Check each line below for "will" and say how many have it, with no other words.

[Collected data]
______________________________

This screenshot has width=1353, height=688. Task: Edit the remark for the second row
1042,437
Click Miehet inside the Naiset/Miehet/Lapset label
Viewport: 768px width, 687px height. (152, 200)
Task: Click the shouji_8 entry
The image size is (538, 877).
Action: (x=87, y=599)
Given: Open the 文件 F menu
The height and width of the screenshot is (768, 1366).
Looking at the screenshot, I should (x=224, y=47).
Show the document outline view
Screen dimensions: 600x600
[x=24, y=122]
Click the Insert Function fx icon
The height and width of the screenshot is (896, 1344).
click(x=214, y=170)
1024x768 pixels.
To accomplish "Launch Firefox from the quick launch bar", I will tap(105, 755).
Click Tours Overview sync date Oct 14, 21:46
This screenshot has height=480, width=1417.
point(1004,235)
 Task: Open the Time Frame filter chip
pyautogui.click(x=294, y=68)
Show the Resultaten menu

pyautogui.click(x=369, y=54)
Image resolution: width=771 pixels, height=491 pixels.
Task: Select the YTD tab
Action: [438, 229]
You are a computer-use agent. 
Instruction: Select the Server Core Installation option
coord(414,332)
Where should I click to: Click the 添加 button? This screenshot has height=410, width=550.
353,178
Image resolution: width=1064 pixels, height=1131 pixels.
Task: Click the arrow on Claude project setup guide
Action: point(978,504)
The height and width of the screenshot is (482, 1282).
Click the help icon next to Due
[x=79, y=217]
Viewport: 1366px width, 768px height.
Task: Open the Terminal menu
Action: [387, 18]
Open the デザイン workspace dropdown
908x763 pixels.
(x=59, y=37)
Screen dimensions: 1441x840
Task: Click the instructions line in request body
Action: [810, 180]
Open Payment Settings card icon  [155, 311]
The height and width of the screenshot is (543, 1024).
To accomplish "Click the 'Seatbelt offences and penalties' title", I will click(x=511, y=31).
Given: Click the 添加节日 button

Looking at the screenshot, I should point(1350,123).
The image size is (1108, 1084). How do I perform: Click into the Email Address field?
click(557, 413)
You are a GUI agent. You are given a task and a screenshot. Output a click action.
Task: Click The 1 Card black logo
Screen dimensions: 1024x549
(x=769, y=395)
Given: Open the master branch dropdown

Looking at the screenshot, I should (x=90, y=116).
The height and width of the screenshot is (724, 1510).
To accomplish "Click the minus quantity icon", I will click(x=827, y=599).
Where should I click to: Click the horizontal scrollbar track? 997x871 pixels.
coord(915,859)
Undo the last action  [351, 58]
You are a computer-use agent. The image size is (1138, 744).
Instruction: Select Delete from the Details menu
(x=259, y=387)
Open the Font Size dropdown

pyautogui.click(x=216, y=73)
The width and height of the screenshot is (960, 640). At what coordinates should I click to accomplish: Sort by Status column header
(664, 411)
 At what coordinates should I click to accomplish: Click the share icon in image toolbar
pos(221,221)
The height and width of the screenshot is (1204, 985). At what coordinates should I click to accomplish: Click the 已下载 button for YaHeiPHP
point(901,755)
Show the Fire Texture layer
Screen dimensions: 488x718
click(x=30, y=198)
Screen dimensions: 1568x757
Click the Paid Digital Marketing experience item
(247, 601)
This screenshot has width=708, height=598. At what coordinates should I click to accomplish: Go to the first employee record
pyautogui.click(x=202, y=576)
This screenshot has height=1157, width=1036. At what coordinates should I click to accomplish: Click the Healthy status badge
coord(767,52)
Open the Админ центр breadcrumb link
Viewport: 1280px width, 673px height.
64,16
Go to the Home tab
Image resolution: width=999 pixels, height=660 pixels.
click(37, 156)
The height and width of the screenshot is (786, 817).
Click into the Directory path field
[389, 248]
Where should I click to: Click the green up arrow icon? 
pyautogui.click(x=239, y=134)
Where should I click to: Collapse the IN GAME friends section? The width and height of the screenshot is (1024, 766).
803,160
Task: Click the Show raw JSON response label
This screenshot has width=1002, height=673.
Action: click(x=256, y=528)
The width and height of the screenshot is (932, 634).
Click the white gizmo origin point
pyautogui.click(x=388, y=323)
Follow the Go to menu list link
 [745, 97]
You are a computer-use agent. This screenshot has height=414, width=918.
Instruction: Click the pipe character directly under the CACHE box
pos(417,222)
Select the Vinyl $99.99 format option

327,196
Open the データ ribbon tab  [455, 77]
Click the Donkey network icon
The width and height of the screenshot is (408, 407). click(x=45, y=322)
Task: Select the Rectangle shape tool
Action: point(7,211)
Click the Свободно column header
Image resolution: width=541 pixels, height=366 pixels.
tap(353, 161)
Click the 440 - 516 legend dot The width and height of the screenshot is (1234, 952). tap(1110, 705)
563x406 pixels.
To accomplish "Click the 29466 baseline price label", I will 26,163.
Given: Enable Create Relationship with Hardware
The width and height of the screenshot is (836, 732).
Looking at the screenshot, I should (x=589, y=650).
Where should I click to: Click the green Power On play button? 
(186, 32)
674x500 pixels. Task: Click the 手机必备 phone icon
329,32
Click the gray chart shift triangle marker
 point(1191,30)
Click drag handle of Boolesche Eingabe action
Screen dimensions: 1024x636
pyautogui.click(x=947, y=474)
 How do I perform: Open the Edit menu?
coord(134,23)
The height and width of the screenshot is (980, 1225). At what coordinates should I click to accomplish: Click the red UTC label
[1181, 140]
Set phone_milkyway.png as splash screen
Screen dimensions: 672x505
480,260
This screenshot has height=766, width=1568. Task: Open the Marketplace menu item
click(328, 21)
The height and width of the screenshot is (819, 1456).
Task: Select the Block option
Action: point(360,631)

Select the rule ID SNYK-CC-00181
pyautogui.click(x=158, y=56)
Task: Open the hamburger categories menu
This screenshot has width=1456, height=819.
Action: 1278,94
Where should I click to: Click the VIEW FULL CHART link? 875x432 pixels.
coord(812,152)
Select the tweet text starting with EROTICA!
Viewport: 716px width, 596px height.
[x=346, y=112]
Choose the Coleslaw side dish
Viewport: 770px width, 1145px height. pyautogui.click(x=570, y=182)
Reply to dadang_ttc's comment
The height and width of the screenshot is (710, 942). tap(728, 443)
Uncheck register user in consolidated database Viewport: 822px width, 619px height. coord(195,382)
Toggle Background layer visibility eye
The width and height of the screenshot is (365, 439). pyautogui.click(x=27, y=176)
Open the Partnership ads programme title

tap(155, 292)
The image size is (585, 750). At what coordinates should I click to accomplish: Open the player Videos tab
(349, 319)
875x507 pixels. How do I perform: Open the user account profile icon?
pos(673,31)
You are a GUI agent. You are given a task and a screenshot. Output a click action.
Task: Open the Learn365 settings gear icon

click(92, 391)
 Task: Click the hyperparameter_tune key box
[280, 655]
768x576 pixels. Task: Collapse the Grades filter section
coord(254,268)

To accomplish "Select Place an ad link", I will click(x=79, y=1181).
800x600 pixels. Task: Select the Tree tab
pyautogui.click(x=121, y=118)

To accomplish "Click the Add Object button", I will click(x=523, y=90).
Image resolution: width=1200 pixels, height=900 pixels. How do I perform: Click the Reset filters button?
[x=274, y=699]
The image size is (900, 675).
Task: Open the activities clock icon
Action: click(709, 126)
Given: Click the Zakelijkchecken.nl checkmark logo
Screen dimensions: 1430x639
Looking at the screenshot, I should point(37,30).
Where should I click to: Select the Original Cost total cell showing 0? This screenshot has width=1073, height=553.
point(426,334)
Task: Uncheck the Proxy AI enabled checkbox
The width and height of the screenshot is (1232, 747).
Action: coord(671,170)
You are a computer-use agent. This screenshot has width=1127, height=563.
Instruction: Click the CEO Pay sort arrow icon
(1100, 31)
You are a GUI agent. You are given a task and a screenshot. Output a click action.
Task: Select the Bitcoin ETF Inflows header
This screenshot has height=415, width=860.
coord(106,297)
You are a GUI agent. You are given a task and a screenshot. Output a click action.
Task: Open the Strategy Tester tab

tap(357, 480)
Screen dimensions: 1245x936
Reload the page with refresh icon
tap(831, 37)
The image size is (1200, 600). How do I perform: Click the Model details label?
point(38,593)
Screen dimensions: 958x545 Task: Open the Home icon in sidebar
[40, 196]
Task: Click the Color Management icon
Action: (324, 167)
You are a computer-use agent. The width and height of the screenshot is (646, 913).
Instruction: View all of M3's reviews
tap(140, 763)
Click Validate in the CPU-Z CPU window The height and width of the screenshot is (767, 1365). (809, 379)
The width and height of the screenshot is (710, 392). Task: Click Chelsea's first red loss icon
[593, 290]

______________________________

YOUR SOLUTION » 6